A couple of years ago a good mate of mine, Transformers writer Shane McCarthy came up with a new Autobot character for a minor role in IDW's All Hail Megatron comic book series. He was called Autobot Drift and was in part a homage to the japanese origins of transforming toys. Shane worked with the series artist, Guido Guidi on coming up with Drift's look (see his initial designs here) My small contribution as the resident petrol-head was to suggest that the drift car he transform into be a Nissan Silvia S15.
As is the norm with this type of work, the editors at IDW Publishing and Hasbro, the owners of the Transformers franchise needed to approve the inclusion before publication. From what I can tell, the marketing types got a bit excited. Okay, they got a lot excited. So excited that they decided "We're going to make this into a toy!"

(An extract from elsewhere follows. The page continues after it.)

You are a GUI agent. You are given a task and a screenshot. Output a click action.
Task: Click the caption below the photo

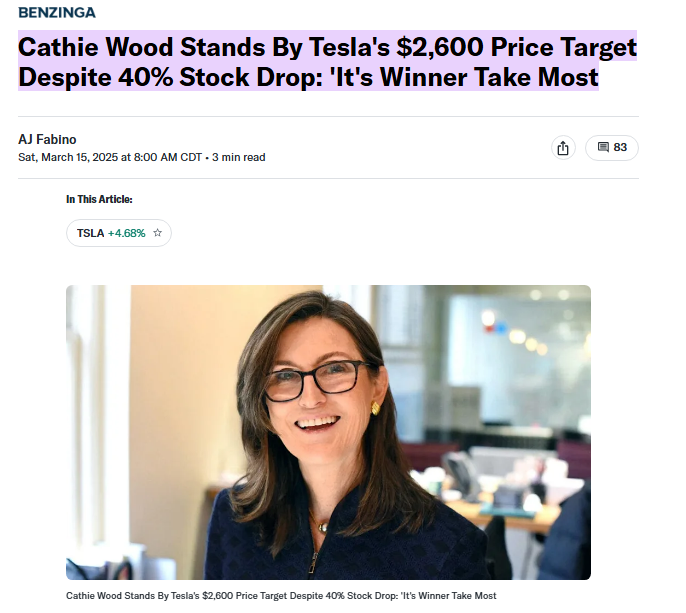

So two years later, I find myself driving around to various toy stores all around Perth trying to find Autobot Drift (apparently there are Transformers collectors at Ozformers who keep track of this stuff - handy!). I managed to find one in Toyworld Claremont. Being Claremont I'm sure they added an extra 50% to the price, because, it's Claremont.
It was pretty surreal to see a 3D realisation of Shane & Guido's character there on the shelves in real life. I get the same kind of surreal buzz seeing my own design work in print.
The actual Drift toy is remarkably close to Guido's comic book design. The Hasbro designers have done a remarkable job for what must have been a complex engineering task. I was also really impressed by the pose-ability of the character and you can style some pretty neat poses when Drift brandishes his two-handed sword. Yes, Drift has three swords. It's doesn't get much more awesome, unless of course they were lightsabres. Or maybe flaming lightsabres... but I digress.
My one criticism probably says more about me than the toy, but transforming these toys seems so much more difficult than I remember.
When I was a kid you just folded them in half.